Well, maybe the image of the 15-year-old Radomksi offering up anabolic steroids and methamphetamines to Ray Knight and Mookie Wilson and David Cone will finally allow people to come to grips with the long history of drug use in Major League locker rooms, and cease the fatuous effort to lay baseball’s problem with performance-enhancing drugs at the feet of McGwire, Sammy Sosa and Barry Bonds. The impact of money on the purity of America’s Game dates back at least to the Black Sox scandal in 1919, and the casual use of illegal drugs in the clubhouse dates at least to the early 1960s. The advent of free agency, and the ensuing growth in player performance-based compensation, magnified the incentives for players to seek out ways to improve their performance. And as Radomski and Bouton both suggest, the teams were co-conspirators in the effort.
Radomski’s “revelations” are particularly timely, as the ongoing steroid drama is reaching its apotheosis. One day over the next few months, Barry Bonds will break Hank Aaron’s long-standing home run record, and Bonds pursuit of Aaron’s record has become a national morality play. Hank Aaron is an historic figure in American sports, a man who endured the barbs of the civil rights struggle, and yet remains a figure of stature and grace. In contrast, Barry Bonds is, well, Barry Bonds. Surly and aloof, Bonds is widely vilified as a cheater and remains the protagonist in the steroid controversy. Major League Baseball, which profited greatly from the race between McGuire and Sosa to break Roger Maris’ single season home run record, is at a loss about how and whether to recognize Bonds when he hits home run 756. Aaron himself refuses to acknowledge Bonds, and Aaron’s disdain supports those who view Bonds as the villain in the drama.
The fact is, however, that Barry Bonds is not destroying America’s Game. America’s Game is an American game, part of our commercial popular culture, with its rules and rewards. It is possible that Barry Bonds may have outstripped his peers in his use of steroids––as he has in all other aspects of the sport––and certainly today’s Barry Bonds physically bears little comparison with the Barry Bonds who came into the League. However, the same can be said of Roger Clemens, and other players whose records are steadily displacing those of players from earlier eras.

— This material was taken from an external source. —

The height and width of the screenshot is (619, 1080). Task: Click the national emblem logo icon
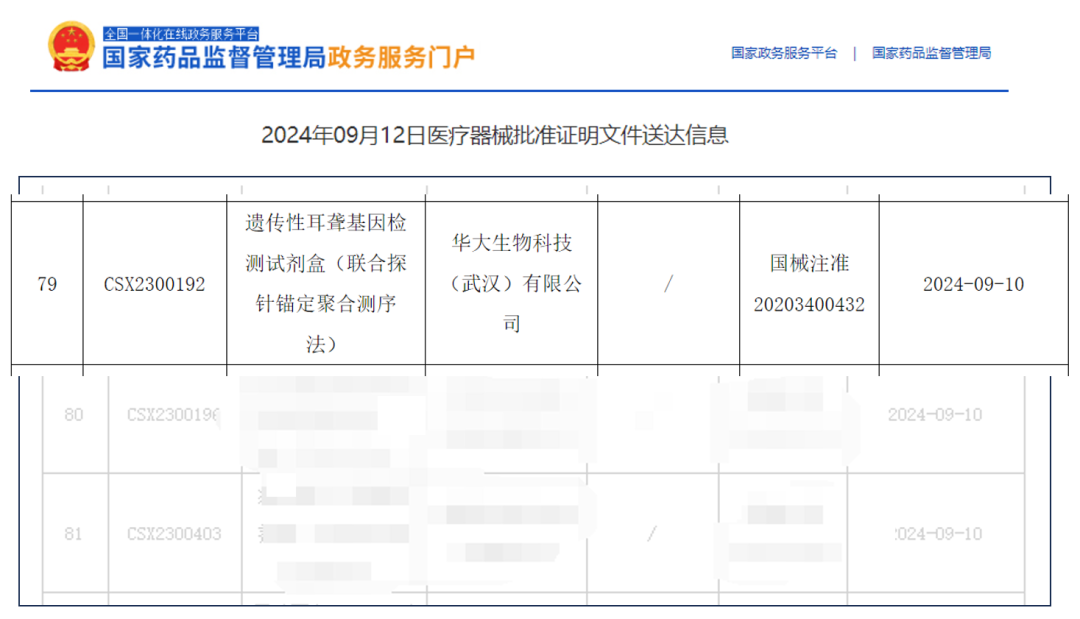click(x=72, y=47)
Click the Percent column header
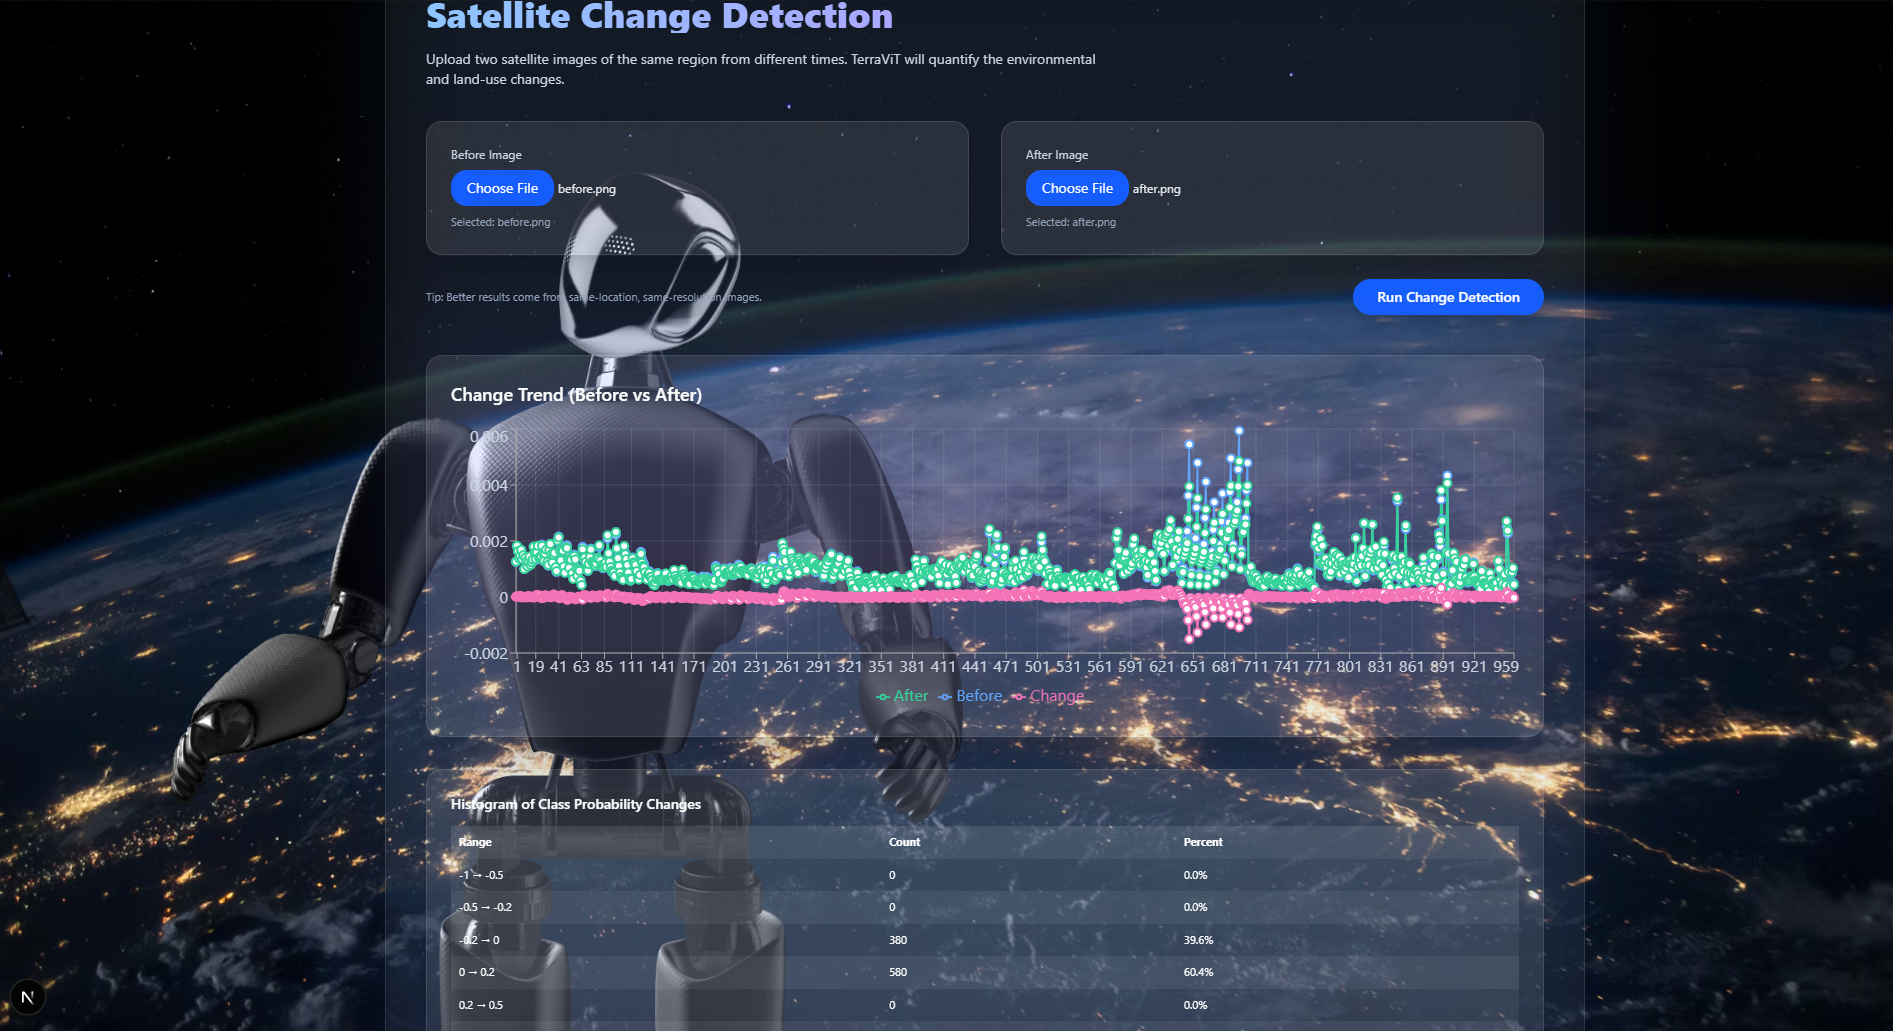This screenshot has width=1893, height=1031. pyautogui.click(x=1203, y=842)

As one looks back over the past 40 years, it is impossible to know who benefited and who did not from performance-enhancing drugs, and therefore how their records should be compared. Bonds vs. A-Rod? Clemens vs. Maddox? Ricky Henderson vs. Maury Wills. In each case, the first player seems the more likely beneficiary than the second. We only know from the testimony of Radomksi, and the supporting observations of Bouton and Canseco, that the opportunity was there, and that many took advantage. Yet no player has been targeted, vilified and ostracized like Bonds.
As the Bonds drama unfolds, we will most certainly continue to recite the preferred narrative––that Barry Bonds is a unique villain in this saga, rather than just the most recognized actor in what has been a decades-long play in which many are complicit. New York fans will certainly prefer to cling to their image of Lenny Dykstra as a hard-scrapple, tobacco-chewing, throw-back player, and view today’s story as an aberration. Others will argue that unlike Bonds, Dysktra and the other heroes of summers’ past were the unwitting victims of team doctors and trainers, and perhaps even an occasional 15-year-old batboy, pushing their wares.
But as it ain’t so. It just ain’t so.